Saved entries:
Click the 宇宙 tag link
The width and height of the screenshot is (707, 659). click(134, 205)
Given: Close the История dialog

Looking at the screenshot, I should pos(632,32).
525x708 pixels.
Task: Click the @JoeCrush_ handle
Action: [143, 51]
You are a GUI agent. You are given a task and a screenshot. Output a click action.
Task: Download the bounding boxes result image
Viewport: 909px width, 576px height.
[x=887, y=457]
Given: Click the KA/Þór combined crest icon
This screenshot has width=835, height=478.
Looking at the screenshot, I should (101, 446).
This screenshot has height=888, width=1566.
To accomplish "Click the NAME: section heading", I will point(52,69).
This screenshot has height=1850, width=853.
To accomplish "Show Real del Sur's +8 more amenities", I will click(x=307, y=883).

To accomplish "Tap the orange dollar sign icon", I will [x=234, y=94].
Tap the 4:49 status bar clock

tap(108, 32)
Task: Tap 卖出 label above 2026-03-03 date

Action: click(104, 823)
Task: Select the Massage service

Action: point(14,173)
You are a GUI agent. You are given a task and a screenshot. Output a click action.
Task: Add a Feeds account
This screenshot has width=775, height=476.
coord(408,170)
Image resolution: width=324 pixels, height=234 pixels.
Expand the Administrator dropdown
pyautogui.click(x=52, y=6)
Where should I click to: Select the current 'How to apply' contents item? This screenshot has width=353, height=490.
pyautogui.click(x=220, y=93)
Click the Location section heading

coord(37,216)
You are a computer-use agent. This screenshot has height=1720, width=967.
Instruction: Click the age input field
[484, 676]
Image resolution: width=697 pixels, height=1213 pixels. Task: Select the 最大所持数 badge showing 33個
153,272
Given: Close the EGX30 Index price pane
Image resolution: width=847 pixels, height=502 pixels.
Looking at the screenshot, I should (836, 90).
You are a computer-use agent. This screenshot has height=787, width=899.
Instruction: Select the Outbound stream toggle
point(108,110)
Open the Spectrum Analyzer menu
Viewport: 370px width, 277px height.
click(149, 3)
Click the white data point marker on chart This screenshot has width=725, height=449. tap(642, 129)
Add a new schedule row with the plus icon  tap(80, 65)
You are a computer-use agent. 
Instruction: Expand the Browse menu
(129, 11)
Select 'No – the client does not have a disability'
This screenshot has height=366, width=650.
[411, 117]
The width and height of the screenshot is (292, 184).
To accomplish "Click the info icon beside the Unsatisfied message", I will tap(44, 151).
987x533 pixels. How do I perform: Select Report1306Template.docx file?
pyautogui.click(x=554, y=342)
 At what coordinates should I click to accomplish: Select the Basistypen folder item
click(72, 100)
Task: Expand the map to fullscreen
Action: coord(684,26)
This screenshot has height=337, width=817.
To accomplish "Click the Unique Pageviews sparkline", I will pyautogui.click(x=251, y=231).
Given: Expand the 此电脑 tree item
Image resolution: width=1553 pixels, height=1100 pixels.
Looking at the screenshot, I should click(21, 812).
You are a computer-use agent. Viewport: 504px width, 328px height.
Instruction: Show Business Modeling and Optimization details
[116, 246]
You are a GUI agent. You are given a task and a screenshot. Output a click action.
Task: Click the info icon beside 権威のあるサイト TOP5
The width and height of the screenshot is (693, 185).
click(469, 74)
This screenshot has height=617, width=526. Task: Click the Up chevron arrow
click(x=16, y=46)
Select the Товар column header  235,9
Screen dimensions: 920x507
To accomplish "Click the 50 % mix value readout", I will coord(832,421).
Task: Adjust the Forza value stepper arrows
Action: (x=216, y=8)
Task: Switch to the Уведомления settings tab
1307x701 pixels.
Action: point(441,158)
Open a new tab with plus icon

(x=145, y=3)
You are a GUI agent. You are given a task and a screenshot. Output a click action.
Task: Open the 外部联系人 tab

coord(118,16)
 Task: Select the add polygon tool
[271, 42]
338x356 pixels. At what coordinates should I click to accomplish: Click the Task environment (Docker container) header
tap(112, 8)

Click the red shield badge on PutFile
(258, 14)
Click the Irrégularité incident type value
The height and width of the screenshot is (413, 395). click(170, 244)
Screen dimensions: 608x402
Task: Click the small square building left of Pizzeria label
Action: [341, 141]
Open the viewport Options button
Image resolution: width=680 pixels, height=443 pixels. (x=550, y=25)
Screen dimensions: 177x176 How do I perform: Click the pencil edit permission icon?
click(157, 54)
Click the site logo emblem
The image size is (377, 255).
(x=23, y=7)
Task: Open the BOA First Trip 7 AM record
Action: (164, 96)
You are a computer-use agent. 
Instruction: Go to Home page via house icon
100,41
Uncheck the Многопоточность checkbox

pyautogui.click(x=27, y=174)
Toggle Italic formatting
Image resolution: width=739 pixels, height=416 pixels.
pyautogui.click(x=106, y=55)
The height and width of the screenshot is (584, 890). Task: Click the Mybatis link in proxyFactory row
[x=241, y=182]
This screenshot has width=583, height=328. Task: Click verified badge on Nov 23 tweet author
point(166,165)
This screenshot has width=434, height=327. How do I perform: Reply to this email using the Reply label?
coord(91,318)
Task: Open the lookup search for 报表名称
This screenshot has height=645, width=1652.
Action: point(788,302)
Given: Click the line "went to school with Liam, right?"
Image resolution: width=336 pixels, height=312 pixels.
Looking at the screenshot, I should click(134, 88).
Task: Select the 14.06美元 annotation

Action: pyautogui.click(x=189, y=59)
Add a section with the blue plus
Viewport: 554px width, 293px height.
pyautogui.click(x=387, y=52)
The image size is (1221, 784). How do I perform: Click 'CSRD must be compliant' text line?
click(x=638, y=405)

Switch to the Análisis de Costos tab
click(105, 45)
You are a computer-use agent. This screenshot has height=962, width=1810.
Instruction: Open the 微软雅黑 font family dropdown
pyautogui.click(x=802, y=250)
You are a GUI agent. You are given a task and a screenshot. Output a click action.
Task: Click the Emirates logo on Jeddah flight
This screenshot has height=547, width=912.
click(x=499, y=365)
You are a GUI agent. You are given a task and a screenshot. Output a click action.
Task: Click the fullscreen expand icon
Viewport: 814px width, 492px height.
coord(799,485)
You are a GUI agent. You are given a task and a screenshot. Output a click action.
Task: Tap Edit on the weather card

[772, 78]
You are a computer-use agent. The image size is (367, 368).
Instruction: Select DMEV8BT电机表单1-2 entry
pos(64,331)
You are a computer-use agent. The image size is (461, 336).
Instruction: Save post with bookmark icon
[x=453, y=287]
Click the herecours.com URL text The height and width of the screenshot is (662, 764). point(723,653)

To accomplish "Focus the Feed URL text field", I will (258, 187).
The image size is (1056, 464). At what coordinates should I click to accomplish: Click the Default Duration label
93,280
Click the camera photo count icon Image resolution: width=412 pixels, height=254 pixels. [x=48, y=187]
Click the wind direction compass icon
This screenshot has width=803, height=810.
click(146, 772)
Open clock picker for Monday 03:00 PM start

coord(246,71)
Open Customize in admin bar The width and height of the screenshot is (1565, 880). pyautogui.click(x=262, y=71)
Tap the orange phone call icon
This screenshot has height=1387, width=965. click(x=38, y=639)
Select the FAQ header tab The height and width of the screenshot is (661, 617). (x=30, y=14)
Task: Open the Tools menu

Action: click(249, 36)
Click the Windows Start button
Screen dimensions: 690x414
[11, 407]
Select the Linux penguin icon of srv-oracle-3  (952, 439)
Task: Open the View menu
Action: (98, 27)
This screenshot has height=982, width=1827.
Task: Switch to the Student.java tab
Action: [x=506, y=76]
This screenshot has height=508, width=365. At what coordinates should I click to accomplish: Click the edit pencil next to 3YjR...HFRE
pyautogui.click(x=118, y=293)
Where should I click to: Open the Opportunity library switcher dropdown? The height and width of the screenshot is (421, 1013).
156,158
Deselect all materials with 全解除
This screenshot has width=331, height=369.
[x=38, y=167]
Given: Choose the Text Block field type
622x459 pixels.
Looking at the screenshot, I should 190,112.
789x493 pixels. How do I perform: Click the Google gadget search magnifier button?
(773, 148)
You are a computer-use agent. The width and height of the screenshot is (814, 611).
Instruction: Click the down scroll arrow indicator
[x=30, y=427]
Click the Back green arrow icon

YOUR INSTRUCTIONS
Copy out the lines of the records above in which the string "logo" appears.

REPLY TO THE EXERCISE
Click the site logo emblem
Task: Click the Emirates logo on Jeddah flight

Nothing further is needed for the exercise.